SELECTION:
Advanced Configuration

// Create with explicit parameters
// numBlocks: number of 512-bit cache-line blocks
// k: number of hash functions (partitions)
f := gloom.NewWithParams(1000, 7)

// Get filter statistics
fmt.Printf("Capacity: %d bits\n", f.Cap())
fmt.Printf("Hash functions: %d\n", f.K())
fmt.Printf("Items added: %d\n", f.Count())
fmt.Printf("Fill ratio: %.2f%%\n", f.EstimatedFillRatio()*100)
fmt.Printf("Est. FP rate: %.4f%%\n", f.EstimatedFalsePositiveRate()*100)

Design

Cache-Line Blocked One-Hashing

Traditional bloom filters use k independent hash functions, each potentially accessing a different cache line. Gloom instead:

Blocks memory into 512-bit (64-byte) chunks matching CPU cache line size
Uses one xxh3 call per operation - upper 32 bits select the block, lower 32 bits are reused
Partitions each block by k primes - the same hash value mod different primes gives k independent bit positions

┌───────────────────────────────────┐
│          Key: "hello"             │
└─────────────────┬─────────────────┘
                  │
                  ▼
┌───────────────────────────────────┐
│         xxh3.Hash(key)            │
│    h = 0xA1B2C3D4_E5F67890        │
└─────────────────┬─────────────────┘
                  │
    ┌─────────────┴─────────────┐
    │                           │
    ▼                           ▼
┌─────────────────┐   ┌─────────────────┐
│  Block Index    │   │  Intra-Hash     │
│  h >> 32        │   │  uint32(h)      │
│  % numBlocks    │   │  = 0xE5F67890   │
│  = Block 2      │   │                 │
└────────┬────────┘   └────────┬────────┘
         │                     │
         └──────────┬──────────┘
                    ▼
┌───────────────────────────────────────────────────────────────────┐
│                      Bloom Filter Memory                          │
│ ┌─────────┬─────────┬─────────┬─────────┬─────────┬─────────────┐ │
│ │ Block 0 │ Block 1 │ Block 2 │ Block 3 │ Block 4 │ ...         │ │
│ │ 512 bits│ 512 bits│ 512 bits│ 512 bits│ 512 bits│             │ │
│ └─────────┴─────────┴────┬────┴─────────┴─────────┴─────────────┘ │
│                          │                                        │
│              ┌───────────┴───────────┐                            │
│              ▼   ONE cache line (64B)▼                            │
│ ┌────────────────────────────────────────────────────────────┐    │
│ │                    Block 2 (512 bits)                      │    │
│ │ ┌──────┬──────┬──────┬──────┬──────┬──────┬──────┐         │    │
│ │ │ 67   │ 71   │ 73   │ 79   │ 83   │ 89   │ 50   │ ← prime │    │
│ │ │ bits │ bits │ bits │ bits │ bits │ bits │ bits │   sizes │    │
│ │ └──┬───┴──┬───┴──┬───┴──┬───┴──┬───┴──┬───┴──┬───┘         │    │
│ │    │      │      │      │      │      │                    │    │
│ │    ▼      ▼      ▼      ▼      ▼      ▼      ▼             │    │
│ │  h%67   h%71   h%73   h%79   h%83   h%89   h%50            │    │
│ │  =23    =45    =12    =67    =34    =78    =40             │    │
│ │    │      │      │      │      │      │      │             │    │
│ │    ▼      ▼      ▼      ▼      ▼      ▼      ▼             │    │
│ │  SET    SET    SET    SET    SET    SET    SET             │    │
│ │ bit 23 bit 112 bit 185 bit 264 bit 347 bit 436 bit 486     │    │
│ └────────────────────────────────────────────────────────────┘    │
└───────────────────────────────────────────────────────────────────┘

References

Space/Time Trade-offs in Hash Coding with Allowable Errors - Original bloom filter paper (Bloom, 1970)

DATA LISTING:

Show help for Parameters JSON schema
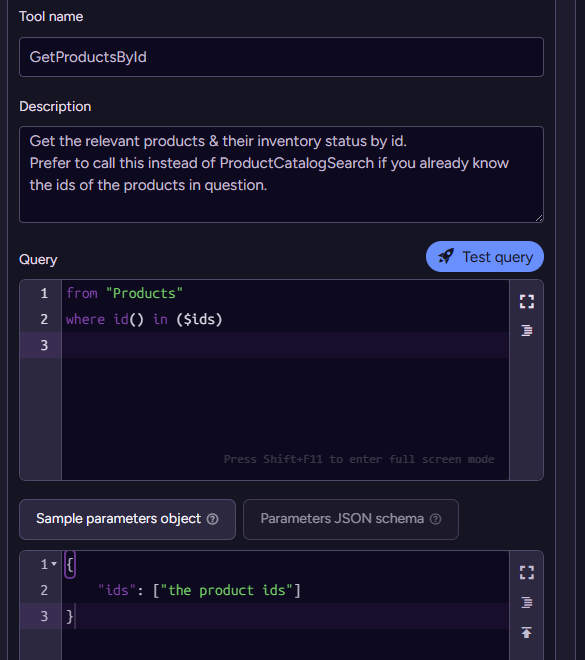 (x=435, y=519)
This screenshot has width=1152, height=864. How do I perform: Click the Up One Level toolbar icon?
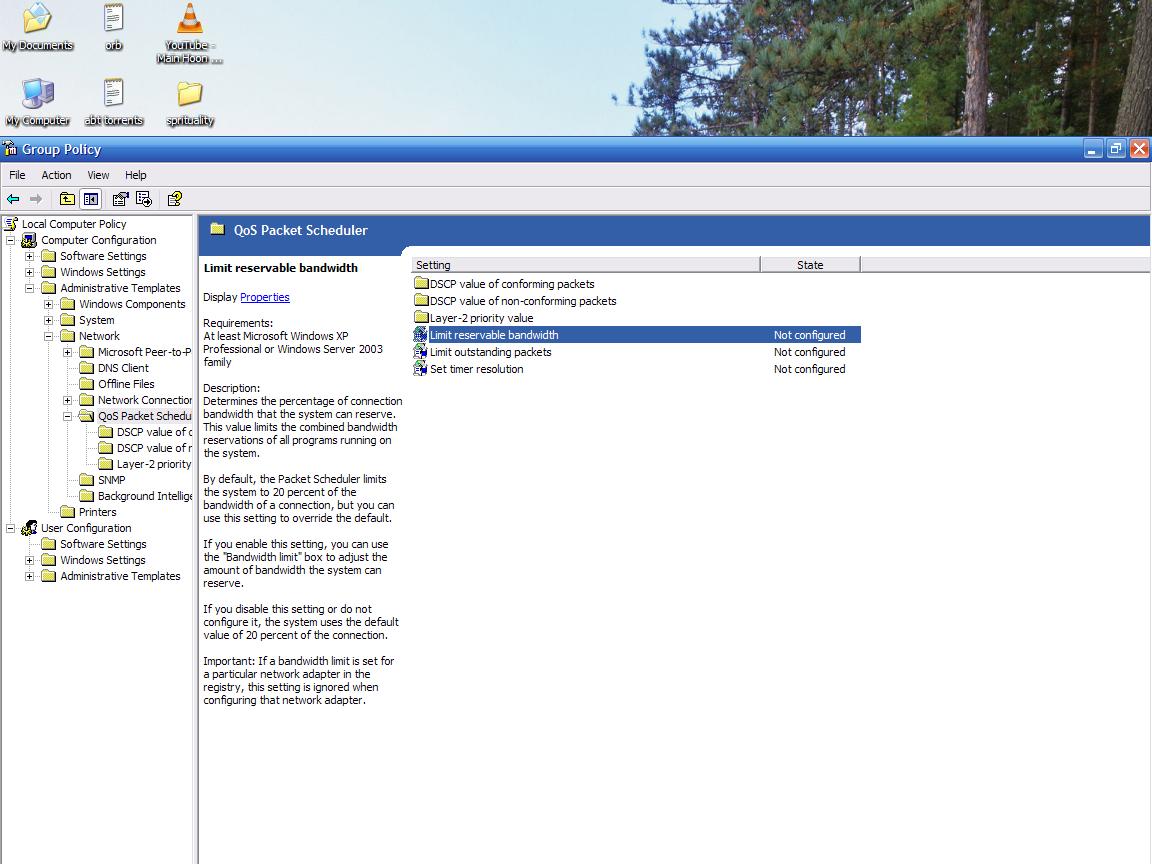click(x=66, y=199)
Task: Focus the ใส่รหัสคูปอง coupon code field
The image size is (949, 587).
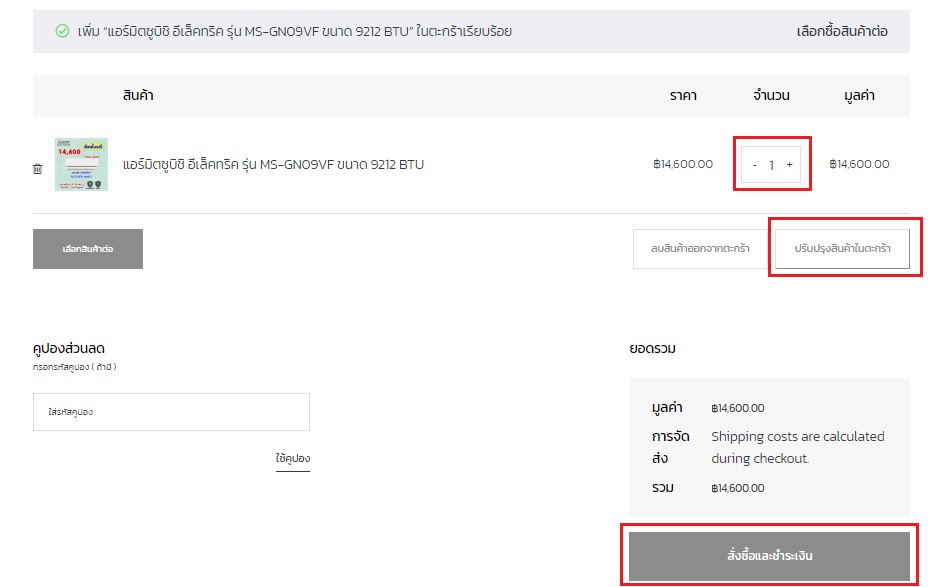Action: click(171, 412)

REQUIRED ACTIONS:
1. Answer these questions from the page on the Gloom filter, one line each:
(a) What does the numBlocks parameter count?
(b) How many xxh3 calls does Gloom make per operation?
(c) What year is given for the original bloom filter paper?
2. Print the stretch of the page on the Gloom filter from "Advanced Configuration" through "f := gloom.NewWithParams(1000, 7)".

FULL ANSWERS:
1.
(a) The number of 512-bit cache-line blocks.
(b) One.
(c) 1970.

2.
Advanced Configuration

// Create with explicit parameters
// numBlocks: number of 512-bit cache-line blocks
// k: number of hash functions (partitions)
f := gloom.NewWithParams(1000, 7)